*할 일*. 아래 기록에서 "Viewport"라는 단어가 들어 있는 줄이 몇 개인지 세어 숫자만 쓰세요.

___ 입력 자료

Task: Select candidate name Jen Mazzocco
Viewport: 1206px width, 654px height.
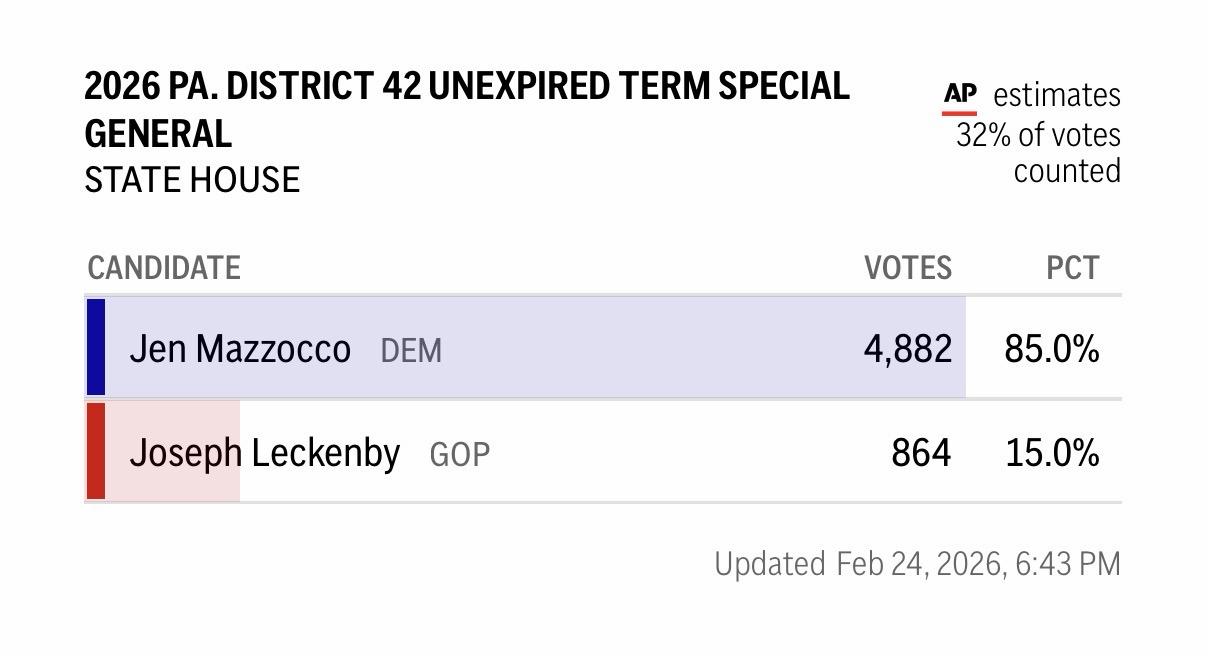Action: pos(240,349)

______
___ 입력 자료

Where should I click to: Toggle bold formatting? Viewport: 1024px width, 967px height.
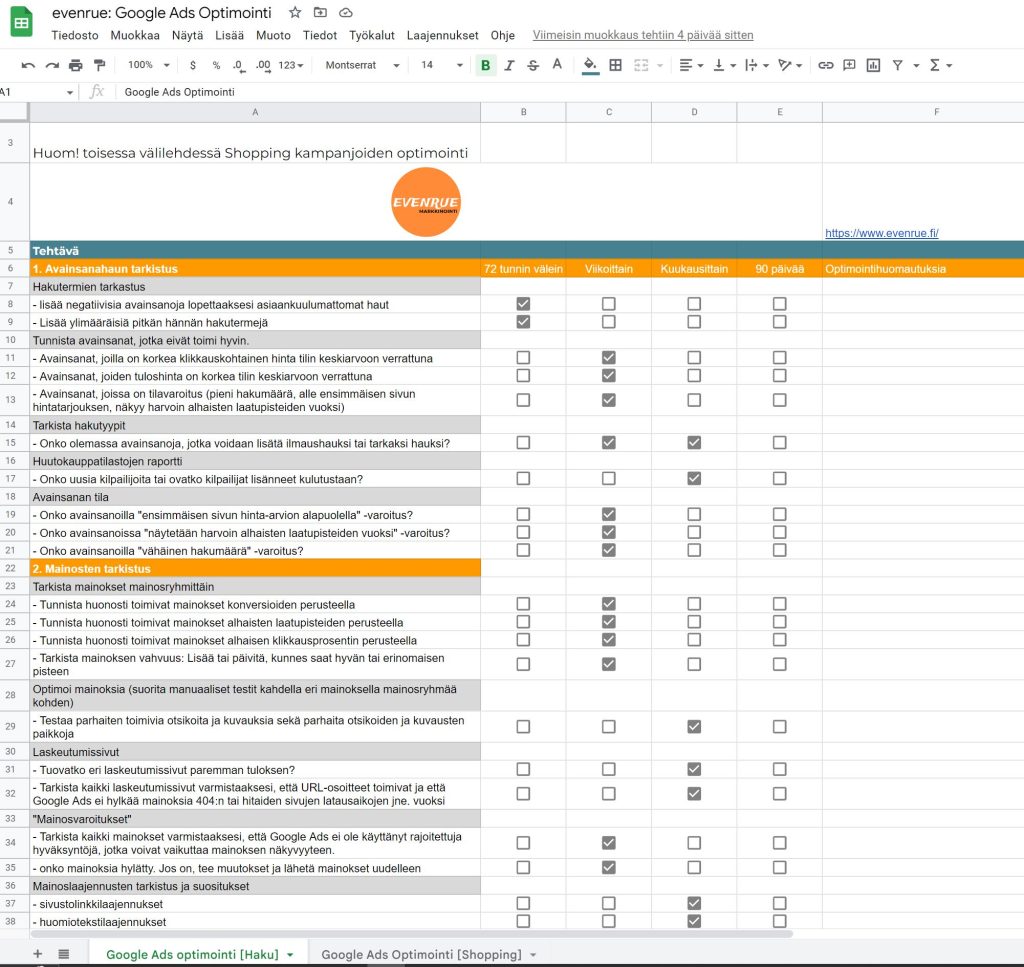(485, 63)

______

*작업 결과*. 2